§ THE INPUT:
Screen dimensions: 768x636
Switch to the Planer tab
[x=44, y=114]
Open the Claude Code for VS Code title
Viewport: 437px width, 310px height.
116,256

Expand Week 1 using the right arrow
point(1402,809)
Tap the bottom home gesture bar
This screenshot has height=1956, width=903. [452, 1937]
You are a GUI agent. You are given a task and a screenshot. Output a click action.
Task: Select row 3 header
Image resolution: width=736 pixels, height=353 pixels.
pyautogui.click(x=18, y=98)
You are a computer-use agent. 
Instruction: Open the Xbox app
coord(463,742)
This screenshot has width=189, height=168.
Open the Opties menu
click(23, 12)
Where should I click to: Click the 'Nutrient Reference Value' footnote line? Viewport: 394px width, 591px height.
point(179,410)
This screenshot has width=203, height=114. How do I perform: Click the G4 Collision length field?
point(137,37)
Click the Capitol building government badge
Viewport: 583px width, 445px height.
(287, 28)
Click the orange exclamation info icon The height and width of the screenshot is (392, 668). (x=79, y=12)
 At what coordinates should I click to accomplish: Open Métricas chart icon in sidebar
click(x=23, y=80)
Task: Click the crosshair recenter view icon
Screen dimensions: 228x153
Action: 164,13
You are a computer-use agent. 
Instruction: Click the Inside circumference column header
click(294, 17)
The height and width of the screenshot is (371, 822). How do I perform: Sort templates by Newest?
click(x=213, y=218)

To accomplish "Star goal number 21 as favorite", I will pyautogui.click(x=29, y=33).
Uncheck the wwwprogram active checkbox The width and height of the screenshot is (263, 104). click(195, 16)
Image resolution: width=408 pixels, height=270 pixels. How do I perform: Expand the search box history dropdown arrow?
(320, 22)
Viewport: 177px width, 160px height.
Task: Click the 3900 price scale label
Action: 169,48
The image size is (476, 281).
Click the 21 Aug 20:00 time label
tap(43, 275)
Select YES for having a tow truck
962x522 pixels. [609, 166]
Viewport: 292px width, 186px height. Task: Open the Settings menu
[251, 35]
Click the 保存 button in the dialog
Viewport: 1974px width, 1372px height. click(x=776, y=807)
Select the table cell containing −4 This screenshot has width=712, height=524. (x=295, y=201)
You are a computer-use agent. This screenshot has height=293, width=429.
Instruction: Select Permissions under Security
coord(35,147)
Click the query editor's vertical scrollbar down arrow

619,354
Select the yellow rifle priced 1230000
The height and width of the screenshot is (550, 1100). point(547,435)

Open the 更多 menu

§ TO DO: Retype the lines above word for word, starting with the line that contains "Task: Click the crosshair recenter view icon" and going on through the line that contains "click(x=213, y=218)".

§ ANSWER FOR THIS EXERCISE:
Task: Click the crosshair recenter view icon
Screen dimensions: 228x153
Action: 164,13
You are a computer-use agent. 
Instruction: Click the Inside circumference column header
click(294, 17)
The height and width of the screenshot is (371, 822). How do I perform: Sort templates by Newest?
click(x=213, y=218)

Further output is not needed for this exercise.